清晨格外安静。登上14层自助餐厅时,手机忽然有了信号——昨天离港后便与外界彻底失联。昨晚发的那条荧光虫岩洞的朋友圈,原以为已随船飘向远方,早晨一看,竟还在船上“睡觉”。我笑了笑,重新发送,让它真正启程。

昨天六点便匆匆用餐,像赶路人一般。今天九点才靠岸,早餐时间比昨天晚了许多,却多了几分海上旅途的闲适。

太阳初升的景象极为利落——仿佛“噌”的一声,从岛屿背后跃出,刹那间万道金光直射海天。没有海上日出常见的朦胧与羞涩,也不见那层暗红的含蓄过渡。它仿佛在群岛背后早已洗尽铅华,一亮相便毫无缓冲地泼洒在海面与甲板之间,连睫毛都染上金芒。
随着汽笛轻鸣,邮轮缓缓切入港湾,晨光已为整座城市镀上清晰的轮廓。天气极好,蓝天白云。从甲板俯瞰,港湾水面平展宁静,远处丘陵起伏,海滩在阳光下泛着柔和的光泽,整座城市显得舒展而从容。

陶朗加位于新西兰北岛丰盛湾。毛利语中,“Tauranga”本义便是“停泊之地”。这个名字,与城市气质无比契合——它天生就属于港湾。
三月下旬,正值南半球初秋。白天气温二十多度,阳光照在手臂上,汗毛孔仿佛都张开了,却被初秋的海风轻轻一拂,全身上下顿时通透舒畅。金黄的沙滩、碧蓝的海水,正适合把脚步交给海岸线。

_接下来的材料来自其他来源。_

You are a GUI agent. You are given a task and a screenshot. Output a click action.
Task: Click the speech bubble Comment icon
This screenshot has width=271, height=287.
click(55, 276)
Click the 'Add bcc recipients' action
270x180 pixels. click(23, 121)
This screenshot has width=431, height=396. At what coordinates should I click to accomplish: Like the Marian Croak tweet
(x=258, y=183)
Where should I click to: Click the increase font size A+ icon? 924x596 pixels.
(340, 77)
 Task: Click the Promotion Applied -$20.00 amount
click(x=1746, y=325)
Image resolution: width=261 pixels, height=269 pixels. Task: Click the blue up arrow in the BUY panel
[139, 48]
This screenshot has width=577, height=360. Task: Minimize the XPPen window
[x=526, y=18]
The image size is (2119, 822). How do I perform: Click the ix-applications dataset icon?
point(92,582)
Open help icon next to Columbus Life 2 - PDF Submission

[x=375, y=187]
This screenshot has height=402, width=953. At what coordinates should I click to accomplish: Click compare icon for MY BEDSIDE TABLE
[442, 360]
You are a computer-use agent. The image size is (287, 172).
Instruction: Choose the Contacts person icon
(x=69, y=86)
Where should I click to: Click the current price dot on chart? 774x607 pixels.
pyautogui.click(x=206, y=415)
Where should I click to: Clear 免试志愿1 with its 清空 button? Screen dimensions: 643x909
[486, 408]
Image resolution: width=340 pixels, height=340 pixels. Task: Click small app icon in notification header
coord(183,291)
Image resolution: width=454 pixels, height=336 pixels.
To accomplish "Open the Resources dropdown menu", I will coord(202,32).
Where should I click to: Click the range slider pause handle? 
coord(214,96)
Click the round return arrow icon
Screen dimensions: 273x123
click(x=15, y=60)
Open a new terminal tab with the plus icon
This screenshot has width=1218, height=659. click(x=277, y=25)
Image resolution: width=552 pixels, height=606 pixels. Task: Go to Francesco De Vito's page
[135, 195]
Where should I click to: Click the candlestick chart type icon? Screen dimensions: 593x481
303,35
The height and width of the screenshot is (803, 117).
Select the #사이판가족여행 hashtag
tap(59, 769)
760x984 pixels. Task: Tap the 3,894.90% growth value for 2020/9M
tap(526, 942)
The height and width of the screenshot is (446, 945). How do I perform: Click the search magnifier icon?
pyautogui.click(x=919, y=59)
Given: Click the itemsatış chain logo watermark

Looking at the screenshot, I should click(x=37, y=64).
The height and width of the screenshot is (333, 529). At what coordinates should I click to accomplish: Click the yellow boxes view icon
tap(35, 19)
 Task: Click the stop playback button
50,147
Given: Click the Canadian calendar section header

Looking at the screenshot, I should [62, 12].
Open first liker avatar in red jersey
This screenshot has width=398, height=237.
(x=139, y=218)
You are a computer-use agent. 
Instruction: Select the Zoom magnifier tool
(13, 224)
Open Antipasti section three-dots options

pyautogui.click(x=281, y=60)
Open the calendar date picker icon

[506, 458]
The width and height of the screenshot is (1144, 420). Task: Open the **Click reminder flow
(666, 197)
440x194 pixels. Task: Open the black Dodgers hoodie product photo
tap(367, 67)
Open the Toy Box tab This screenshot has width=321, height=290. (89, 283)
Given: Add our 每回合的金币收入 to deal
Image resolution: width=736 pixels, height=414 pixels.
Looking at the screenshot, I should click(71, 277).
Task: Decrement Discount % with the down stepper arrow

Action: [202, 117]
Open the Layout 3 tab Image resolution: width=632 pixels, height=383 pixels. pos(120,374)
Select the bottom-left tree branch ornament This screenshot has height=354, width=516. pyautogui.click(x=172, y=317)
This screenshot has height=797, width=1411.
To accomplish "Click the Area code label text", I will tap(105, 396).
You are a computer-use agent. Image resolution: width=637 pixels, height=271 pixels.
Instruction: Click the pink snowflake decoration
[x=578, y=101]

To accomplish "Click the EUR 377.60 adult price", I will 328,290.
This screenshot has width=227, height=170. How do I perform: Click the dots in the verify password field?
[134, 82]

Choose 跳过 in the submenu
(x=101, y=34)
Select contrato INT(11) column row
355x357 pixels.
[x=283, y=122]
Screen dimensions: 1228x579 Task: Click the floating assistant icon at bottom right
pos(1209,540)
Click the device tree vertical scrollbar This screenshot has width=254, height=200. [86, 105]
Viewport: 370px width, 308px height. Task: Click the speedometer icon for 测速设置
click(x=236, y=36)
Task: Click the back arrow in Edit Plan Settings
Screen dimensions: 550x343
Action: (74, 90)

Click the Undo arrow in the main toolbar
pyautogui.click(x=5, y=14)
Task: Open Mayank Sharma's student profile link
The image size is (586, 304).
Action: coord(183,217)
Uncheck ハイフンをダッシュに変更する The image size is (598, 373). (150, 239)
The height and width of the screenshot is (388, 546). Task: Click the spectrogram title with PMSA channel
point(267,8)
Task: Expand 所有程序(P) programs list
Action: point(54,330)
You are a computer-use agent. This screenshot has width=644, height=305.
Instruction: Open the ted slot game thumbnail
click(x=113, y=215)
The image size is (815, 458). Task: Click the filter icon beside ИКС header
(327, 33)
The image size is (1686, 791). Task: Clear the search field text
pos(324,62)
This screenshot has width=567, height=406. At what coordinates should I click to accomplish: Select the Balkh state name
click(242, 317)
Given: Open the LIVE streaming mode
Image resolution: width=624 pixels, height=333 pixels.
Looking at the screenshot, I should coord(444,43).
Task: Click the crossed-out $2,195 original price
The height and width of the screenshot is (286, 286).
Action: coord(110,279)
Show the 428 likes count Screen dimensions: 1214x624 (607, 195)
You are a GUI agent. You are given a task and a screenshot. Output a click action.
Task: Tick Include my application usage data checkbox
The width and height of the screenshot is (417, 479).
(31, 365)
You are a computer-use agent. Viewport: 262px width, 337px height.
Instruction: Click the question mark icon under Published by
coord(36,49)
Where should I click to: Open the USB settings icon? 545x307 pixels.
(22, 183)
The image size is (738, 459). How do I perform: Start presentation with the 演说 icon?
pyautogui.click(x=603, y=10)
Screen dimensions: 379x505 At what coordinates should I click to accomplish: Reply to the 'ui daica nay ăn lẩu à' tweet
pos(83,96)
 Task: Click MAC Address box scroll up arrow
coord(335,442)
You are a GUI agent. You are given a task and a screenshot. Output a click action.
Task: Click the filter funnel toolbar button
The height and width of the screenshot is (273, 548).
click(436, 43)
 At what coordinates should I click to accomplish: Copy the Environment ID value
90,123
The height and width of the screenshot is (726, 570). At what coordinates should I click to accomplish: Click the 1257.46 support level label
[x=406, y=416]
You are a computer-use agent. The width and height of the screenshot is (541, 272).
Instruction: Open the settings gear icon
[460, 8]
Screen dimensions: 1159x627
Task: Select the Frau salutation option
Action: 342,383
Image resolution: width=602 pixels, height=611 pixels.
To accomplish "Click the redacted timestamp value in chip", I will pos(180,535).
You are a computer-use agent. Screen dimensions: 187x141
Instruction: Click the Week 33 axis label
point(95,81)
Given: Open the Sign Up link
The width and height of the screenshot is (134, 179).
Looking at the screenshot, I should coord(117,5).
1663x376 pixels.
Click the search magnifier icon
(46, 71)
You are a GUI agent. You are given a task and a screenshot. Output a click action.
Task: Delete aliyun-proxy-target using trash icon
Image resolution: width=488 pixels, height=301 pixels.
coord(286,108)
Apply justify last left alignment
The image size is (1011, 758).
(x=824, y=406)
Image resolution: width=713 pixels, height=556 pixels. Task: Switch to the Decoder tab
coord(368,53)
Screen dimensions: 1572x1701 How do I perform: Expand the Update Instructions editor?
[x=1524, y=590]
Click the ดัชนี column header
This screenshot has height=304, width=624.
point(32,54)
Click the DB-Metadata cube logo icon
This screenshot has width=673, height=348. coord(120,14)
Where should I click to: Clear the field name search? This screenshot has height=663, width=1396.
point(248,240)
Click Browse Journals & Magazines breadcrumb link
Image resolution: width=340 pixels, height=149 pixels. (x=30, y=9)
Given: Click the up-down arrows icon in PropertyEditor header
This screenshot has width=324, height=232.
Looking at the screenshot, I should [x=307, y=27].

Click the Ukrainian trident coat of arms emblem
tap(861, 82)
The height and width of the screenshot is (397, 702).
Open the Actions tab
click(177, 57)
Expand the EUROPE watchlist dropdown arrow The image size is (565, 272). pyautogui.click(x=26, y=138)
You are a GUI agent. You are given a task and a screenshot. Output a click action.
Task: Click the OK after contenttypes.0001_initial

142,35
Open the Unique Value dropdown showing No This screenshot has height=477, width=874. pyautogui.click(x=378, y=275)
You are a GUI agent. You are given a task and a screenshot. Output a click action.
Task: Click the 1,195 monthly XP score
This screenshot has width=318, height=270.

最醒目的地标,当属毛奥山(Mount Maunganui)。这座高约二百余米的火山锥早已沉睡多年,却仍如天然守望者般矗立在港口。在毛利传说中,毛奥山爱上了另一座山,想趁夜色迁徙,却被日出定住,于是永远留在了海边。

山脚下便是著名的毛奥山主海滩。金色沙滩绵延数公里,海水清澈透亮,浪花舒展而有节奏。既可逐浪冲浪,也可自在畅游,或什么都不做,只是静静躺着,晒太阳,闻着略带咸味的海风。

我沿着海滨步道缓缓而行。木板小径一段临海,一段穿林,时而脚踩细软沙滩,时而踏过树下青草。微风迎面,带着海水的气息,脚步不知不觉慢了下来。

靠近码头的海面较为平静。许多当地中学生在老师带领下进行赛艇训练。十几人同舟,号子此起彼伏,桨叶起落整齐有力。虽非专业队伍,却已颇具章法。少年人特有的朝气在水面上跃动,为这座海港城市增添了几分鲜活生机。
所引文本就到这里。